An Open Letter From the Hostel Snorer

An Open Letter From the Hostel Snorer

Dear fellow bunk-bed dwellers at Mana Mana hostel,

As you may remember, it was a sultry night in that little township on Spain’s Costa Brava coast. The window was ajar and our room was blanketed in a fine coating of sweat. It was 10pm and everyone had opted for an early night after a big day of ocean frolicking, awe-inspiring hikes and a cheap tapas.

30 minutes or so had passed and the creaks and groans of the metal framed bunk-beds had all but silenced as a light veil of sleep passed over the room. That was until “it” started. No doubt your ears perked up as a soft purr could be heard faintly buzzing from my bottom bunk, a purr that soon turned into a growl. You tried to bury your heads deeper into your pillows to drown out the noise, but it didn’t stop there. The growl grew louder, deeper, more ferocious until it was no longer a growl but a force that had transcended reason and become a bone rattling thunder that shook the room like a derailed freight train crashing through the wall.
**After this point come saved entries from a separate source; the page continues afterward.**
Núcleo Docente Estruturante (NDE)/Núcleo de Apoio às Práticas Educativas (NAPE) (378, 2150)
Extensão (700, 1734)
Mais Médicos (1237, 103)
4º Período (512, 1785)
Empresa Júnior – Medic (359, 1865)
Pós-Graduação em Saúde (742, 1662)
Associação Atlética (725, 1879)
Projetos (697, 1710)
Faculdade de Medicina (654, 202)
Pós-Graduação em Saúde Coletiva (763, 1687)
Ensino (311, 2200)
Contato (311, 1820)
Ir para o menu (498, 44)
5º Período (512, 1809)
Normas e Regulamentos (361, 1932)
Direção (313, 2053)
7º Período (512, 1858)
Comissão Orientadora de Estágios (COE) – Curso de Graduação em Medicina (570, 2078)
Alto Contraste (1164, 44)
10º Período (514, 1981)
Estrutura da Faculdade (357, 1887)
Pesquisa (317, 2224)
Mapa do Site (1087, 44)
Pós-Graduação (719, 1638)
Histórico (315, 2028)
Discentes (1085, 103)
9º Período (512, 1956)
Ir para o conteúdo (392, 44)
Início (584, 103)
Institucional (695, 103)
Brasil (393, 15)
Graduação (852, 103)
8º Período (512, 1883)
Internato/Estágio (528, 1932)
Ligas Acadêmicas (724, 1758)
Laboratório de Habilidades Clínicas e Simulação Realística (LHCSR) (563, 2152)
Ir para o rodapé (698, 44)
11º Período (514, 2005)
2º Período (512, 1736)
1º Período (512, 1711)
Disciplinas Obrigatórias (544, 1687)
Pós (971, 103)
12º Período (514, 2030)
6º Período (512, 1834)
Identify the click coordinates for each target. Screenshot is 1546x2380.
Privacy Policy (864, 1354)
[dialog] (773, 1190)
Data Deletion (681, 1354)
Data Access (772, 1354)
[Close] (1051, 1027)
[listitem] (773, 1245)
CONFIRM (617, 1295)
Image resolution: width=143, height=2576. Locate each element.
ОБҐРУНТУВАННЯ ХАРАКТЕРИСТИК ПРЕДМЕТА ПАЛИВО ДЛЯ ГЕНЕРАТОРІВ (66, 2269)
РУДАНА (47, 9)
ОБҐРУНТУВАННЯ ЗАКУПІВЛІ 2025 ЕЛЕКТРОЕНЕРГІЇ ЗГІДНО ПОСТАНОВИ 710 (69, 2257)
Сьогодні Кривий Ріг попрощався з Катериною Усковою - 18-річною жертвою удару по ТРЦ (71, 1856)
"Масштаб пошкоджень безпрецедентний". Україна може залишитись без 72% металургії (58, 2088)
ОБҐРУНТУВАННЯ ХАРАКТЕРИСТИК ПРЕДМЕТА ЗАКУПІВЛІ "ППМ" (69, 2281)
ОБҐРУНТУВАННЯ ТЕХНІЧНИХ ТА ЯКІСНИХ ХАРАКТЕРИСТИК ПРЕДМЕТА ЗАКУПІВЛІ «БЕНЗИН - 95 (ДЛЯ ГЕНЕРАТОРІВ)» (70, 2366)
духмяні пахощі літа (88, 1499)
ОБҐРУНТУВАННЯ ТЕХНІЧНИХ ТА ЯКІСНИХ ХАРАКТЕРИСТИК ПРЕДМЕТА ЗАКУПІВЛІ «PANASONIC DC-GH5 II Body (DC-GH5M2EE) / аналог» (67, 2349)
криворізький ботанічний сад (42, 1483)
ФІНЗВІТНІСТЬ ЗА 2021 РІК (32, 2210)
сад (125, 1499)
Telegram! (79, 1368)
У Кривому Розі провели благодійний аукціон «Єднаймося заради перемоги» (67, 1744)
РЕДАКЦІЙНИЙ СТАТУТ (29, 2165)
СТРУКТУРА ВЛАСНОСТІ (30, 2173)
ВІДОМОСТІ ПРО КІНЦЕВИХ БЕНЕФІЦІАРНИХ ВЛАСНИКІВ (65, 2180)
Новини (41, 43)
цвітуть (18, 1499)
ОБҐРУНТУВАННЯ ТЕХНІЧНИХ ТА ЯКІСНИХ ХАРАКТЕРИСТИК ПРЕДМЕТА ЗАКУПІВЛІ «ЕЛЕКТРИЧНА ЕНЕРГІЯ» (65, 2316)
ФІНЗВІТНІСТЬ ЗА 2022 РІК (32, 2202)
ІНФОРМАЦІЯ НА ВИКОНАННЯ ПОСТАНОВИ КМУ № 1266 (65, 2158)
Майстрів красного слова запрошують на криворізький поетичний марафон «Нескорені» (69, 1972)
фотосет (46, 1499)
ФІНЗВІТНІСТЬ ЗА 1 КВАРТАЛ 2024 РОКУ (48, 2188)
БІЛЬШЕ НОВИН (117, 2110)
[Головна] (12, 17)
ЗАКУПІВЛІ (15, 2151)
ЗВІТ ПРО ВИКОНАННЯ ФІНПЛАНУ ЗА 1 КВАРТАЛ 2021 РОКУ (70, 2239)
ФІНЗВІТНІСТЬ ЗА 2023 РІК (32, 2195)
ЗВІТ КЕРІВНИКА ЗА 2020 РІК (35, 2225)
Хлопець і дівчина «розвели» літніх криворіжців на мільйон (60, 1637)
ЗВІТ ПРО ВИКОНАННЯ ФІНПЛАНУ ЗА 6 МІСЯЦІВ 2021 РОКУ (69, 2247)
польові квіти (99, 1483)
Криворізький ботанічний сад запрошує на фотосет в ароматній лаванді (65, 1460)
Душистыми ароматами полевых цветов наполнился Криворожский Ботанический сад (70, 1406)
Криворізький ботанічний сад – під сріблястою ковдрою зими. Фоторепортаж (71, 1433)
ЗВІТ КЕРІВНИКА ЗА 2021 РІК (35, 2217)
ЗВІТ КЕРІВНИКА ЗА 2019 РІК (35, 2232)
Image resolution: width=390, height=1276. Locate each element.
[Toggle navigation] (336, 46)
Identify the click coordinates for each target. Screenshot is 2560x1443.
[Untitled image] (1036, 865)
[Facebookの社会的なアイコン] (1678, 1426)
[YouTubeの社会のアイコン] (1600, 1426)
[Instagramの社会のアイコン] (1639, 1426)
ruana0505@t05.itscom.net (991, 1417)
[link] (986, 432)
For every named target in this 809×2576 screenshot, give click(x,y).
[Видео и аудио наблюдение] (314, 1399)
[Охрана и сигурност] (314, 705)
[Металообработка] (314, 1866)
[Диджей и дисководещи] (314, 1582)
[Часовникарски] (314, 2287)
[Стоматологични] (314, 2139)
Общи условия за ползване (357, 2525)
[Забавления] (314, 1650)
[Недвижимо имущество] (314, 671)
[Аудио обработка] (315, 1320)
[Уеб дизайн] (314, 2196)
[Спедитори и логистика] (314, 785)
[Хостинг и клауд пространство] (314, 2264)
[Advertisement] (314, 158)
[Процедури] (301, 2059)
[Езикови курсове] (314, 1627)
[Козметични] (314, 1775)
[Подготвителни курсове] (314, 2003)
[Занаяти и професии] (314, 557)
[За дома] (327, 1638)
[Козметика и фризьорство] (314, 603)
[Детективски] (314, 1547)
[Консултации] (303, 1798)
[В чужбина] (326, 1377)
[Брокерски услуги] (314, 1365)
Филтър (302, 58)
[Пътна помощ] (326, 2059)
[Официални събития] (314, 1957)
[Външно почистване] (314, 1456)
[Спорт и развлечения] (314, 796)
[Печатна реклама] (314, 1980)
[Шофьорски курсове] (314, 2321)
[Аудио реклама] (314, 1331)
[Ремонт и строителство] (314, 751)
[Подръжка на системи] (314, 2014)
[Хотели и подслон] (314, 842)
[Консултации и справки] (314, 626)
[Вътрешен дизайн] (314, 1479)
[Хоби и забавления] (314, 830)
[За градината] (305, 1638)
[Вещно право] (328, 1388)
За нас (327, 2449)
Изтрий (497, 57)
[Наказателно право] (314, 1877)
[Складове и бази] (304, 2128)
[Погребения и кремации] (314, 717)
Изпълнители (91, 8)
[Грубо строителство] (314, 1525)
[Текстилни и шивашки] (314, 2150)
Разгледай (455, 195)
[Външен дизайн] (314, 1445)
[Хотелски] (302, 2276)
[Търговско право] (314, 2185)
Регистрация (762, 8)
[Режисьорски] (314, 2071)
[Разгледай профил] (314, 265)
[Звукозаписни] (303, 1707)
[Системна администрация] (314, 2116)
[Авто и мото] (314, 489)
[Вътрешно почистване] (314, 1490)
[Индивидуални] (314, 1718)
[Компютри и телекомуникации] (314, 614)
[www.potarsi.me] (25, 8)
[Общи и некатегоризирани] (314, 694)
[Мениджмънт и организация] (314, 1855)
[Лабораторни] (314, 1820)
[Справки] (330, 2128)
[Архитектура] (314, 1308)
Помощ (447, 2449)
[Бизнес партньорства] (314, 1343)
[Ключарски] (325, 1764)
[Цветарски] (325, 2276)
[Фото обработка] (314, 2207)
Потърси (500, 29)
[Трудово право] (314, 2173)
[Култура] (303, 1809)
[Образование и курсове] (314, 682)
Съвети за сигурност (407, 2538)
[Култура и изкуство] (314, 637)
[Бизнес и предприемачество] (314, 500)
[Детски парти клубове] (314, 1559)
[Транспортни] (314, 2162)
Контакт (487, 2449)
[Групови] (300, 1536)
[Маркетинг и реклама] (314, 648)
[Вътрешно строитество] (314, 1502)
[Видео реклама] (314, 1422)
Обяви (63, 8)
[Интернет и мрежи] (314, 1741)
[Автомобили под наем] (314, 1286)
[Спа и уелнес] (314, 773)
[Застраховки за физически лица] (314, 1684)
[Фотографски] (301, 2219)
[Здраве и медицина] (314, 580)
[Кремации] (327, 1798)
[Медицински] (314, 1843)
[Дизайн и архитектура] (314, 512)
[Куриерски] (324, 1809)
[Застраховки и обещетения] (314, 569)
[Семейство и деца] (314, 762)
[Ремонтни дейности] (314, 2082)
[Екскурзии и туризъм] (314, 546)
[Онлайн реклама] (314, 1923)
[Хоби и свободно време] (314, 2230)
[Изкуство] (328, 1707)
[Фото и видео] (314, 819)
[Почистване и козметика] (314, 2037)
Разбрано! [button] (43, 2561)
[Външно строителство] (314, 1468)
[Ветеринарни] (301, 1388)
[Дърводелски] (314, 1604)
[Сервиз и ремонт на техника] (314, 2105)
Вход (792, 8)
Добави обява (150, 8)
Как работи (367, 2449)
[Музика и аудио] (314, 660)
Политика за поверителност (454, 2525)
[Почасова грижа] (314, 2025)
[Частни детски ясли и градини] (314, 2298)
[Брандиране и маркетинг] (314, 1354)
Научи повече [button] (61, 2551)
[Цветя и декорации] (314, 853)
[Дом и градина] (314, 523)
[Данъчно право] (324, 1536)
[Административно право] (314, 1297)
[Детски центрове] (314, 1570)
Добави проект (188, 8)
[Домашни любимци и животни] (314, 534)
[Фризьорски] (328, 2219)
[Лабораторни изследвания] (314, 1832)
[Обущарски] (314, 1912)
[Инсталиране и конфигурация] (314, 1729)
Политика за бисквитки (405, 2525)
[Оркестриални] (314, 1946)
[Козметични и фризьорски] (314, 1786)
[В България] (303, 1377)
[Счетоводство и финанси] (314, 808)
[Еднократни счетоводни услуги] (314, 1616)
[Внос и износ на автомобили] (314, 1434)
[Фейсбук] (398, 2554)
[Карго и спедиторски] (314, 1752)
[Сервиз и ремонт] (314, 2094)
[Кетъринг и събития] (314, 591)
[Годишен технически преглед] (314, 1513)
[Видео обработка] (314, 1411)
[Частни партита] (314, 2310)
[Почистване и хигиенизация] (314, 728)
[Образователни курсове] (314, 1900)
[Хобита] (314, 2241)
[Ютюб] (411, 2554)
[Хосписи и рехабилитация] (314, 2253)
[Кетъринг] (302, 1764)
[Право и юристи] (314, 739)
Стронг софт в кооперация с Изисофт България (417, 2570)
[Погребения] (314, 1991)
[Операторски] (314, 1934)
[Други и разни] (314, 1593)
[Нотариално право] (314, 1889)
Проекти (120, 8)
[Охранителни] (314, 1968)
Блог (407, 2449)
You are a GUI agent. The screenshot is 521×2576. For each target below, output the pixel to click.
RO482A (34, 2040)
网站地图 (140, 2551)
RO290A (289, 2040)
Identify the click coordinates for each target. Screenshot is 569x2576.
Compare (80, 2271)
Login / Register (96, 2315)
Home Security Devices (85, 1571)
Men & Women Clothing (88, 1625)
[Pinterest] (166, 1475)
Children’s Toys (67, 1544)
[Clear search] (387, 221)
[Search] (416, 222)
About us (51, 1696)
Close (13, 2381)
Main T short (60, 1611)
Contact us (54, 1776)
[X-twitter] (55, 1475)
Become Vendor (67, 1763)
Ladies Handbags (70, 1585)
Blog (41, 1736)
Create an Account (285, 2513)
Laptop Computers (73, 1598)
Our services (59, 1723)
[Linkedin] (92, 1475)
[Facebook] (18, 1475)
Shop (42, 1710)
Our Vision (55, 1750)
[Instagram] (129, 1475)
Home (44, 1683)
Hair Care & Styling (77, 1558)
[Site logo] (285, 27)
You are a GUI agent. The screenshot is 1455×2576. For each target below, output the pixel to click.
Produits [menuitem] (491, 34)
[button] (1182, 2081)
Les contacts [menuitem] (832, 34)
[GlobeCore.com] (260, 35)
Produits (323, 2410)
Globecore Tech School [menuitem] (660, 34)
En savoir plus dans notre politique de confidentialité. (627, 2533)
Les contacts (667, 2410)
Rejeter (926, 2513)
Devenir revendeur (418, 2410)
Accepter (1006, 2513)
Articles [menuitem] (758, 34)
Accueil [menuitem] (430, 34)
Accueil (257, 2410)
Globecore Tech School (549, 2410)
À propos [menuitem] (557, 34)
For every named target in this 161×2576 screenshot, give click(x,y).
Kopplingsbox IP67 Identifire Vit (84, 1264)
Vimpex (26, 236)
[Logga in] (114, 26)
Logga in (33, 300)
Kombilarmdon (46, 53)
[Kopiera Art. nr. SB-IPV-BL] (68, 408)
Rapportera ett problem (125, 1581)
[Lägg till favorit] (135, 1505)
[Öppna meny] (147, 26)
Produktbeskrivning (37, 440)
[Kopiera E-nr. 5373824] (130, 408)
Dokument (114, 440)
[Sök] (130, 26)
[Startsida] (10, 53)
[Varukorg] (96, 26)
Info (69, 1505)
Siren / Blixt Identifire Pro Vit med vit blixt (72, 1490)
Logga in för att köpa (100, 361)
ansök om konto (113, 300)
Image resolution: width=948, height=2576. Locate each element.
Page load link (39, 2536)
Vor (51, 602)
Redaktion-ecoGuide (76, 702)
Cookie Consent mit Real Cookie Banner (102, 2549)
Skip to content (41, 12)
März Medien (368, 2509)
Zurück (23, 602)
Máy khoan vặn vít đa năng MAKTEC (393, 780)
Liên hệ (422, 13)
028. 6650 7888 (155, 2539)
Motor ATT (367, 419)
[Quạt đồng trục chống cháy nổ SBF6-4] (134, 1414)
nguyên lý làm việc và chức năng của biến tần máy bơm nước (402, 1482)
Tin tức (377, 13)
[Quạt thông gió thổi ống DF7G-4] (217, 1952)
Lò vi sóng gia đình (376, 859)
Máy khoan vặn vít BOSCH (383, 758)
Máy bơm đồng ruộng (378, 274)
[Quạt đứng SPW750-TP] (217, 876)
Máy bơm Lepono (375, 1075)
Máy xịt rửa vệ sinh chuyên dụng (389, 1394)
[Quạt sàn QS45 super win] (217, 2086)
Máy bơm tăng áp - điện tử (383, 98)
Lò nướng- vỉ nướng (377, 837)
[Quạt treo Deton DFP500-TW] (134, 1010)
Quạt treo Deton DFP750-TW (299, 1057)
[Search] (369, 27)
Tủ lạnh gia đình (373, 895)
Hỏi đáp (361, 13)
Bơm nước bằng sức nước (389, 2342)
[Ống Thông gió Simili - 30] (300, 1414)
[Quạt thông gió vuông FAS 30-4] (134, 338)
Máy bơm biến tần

I awoke at around 8am feeling well rested as I nestled myself comfortably on my side to check the time. None of you noticed I had woken up, so you unassumingly carried on with your conversation.

“That noise wasn’t fucking human.”

“I didn’t even get a little bit of sleep, I was so close to punching him in the face. But even that probably wouldn’t have woken him.”

“Probably not. I had to go two floors down to the kitchen and sleep on a bench only to be woken by the cleaning lady at 6 am. I’m changing rooms today.”

“I’m glad I’m checking out, I’ll probably still hear him from my bus.”

You both laughed.

If there’s one thing we can all agree on, it’s that not getting enough sleep can be frustrating, even more so when it’s because of someone else, so you are rightly justified in being shitty with me. However, I write to you, as the man you vilify with your resentment, in the hope of giving you a bit of perspective.

Meeting people and making new mates are the pillars of travelling, with a lot of these new mateships blossoming from none other than the humble temple that is the hostel. In recent times, I’ve come to be aware of this particular habit that I can’t kick, but rather, leaves people wanting to kick me.

I am the dreaded, the loathed, the feared dorm room snorer and it can really fucking suck. I must reiterate that I do understand the dilemma facing non-snorers: hating on the guy snoring in your dorm-room is like being angry with a baby for crying in a doctor’s waiting room. You shouldn’t be because you know they can’t help it, but you still want to kick them.

Aside from the projectiles I’ve had thrown at me, including but not limited to thongs, water bottles and pillows, I’ve been sworn at in an impressive amount of languages. I’ve driven people to storm out of the room in the middle of the night to sleep in common areas.

This can leave one feeling pretty damn shit, but what’s a man to do? A money-tight backpacking man nonetheless, who doesn’t have the luxury of spare dollars to book a private room and wants to experience travelling like the rest of you. It’s important to remind yourself that you are staying in a hostel, a space on the cheapest end of the accommodation spectrum, so you’ve got to be prepared for anything to go down. And in the greater realm of things that can happen in budget dorm-rooms, I’d daresay that snoring has got to be one the tamer occurrences.

If there are any other closet snorers out there burning in shame as they read this, let me offer some words of advice. Nothing soothes the seething backpacker like a set of “forgive me” earplugs, so it’s always handy to pack some extra ones with you. Breaking the ice before night falls and having a pre-emptive chat with your roommates about the potential chaos that may be inflicted upon their ears can also help, at least allowing them to mentally prepare themselves for what’s to come. If you’re lucky you’ll find yourself with a group of friendly folk to have a laugh with. Getting the crowd onside is key if you don’t want to face a battlefield of disgruntled humans the next morning.

And to the non-snoring folk sharing my dorm, I unreservedly apologise, but let it be known that I’m actually an alright guy when I’m awake and do remember that these things are beyond human control so try not to be too salty.